Aaron was thoughtful. "We never really studied grendel interactions, grendel behavior, beyond basic hunt and attack patterns. But doesn't it seem that these grendels can actually think? Plan? Observe? They're intelligent—much more than the First told us. They were here long before we were. I think that one day we may be able to communicate with them...." He stopped, and laughed. "Just dreaming, I guess. Let's get on with the day, huh?"
What was it with Aaron and grendels? It gave Justin goose bumps. Aaron was sheer death in the grendel-shooting games, as if the cartoon grendels saw Aaron and just fell over.
Old Grendel slept.
The prey that lived in the lake would feed her until the end of things. She had eaten well the previous day, and in these times of long sleeps and quiet days, a single major feeding could last her ten to fifteen days before hunger grew unendurable.
She occasionally roused from dream, disturbed by the daughters of God flying overhead. Their hum was the sound of the Death Wind. It frightened her down to her core, made her hunker down into the water and watch, just watch.

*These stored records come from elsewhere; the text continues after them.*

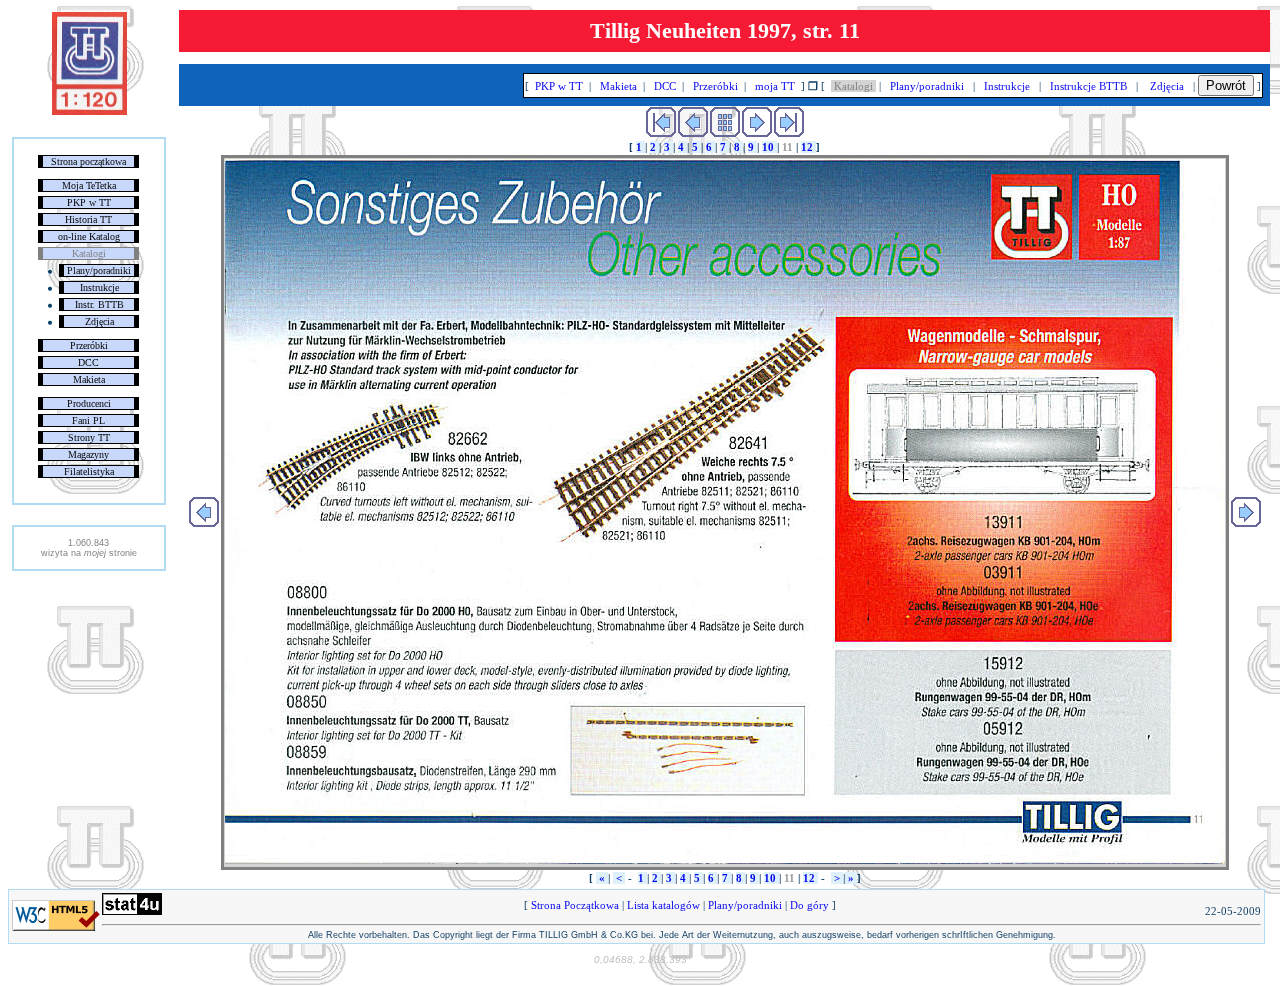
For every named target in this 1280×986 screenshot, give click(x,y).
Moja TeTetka (89, 185)
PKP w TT (89, 202)
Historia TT (88, 219)
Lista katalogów (663, 905)
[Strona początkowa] (89, 111)
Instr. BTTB (99, 304)
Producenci (89, 403)
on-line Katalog (89, 236)
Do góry (809, 905)
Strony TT (89, 437)
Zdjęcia (99, 321)
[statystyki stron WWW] (132, 911)
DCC (88, 362)
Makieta (89, 379)
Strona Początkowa (575, 905)
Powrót (1226, 85)
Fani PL (88, 420)
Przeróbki (89, 345)
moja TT (775, 86)
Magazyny (88, 454)
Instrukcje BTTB (1088, 86)
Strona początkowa (88, 161)
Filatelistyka (89, 471)
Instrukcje (99, 287)
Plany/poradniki (99, 270)
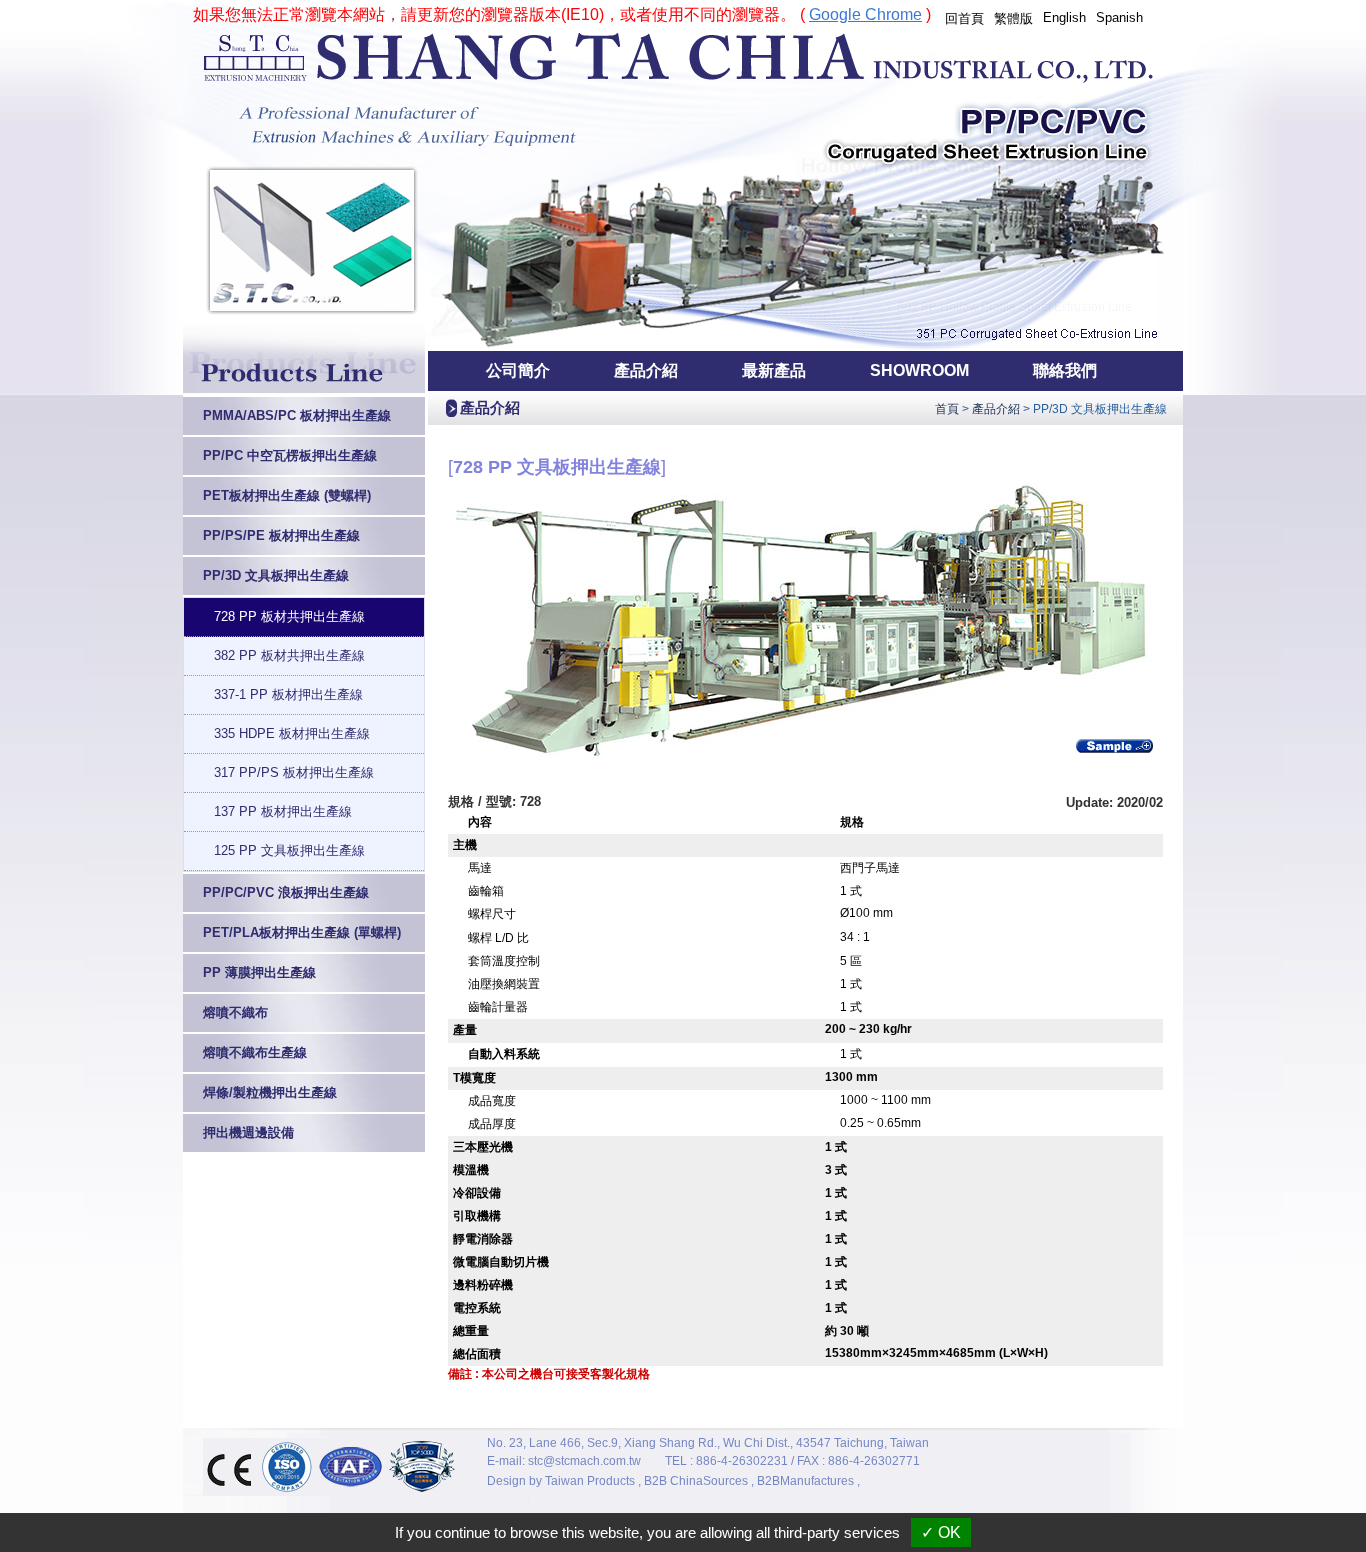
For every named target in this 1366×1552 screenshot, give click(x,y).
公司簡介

Change was in the air. The light was hallucinatory; everything felt evanescent, transitory, tissue-thin. She sniffed the thousand scents of lesser life forms preparing themselves for the end of everything. Some began a madness of breeding; some avoided breeding entirely; some changed color or shape, or migrated, or entered a sleep from which even a grendel could not rouse them.
You couldn't think, couldn't plan for the end of everything. But, drowsily, Old Grendel was trying... when the smell of blood snapped her fully awake.
Three times within the past several days, she had followed such a scent. Each time she'd found a dead puzzle beast floating, in still water. After she had allowed it to ripen for a day or two, it tasted just fine. Last time, when she returned to her favorite resting spot, she noticed that large numbers of animals had passed her way: many puzzle beasts, a few of the two-legged weirds.
The weirds flew through the air in humming flyers, the daughters of God. They walked; or they ran almost as fast as a sister on speed, riding strange shells that smelled of tar and lightning. They combined too many different smells in one. They didn't eat their own young. She knew this because she had come close enough to their nests to watch them.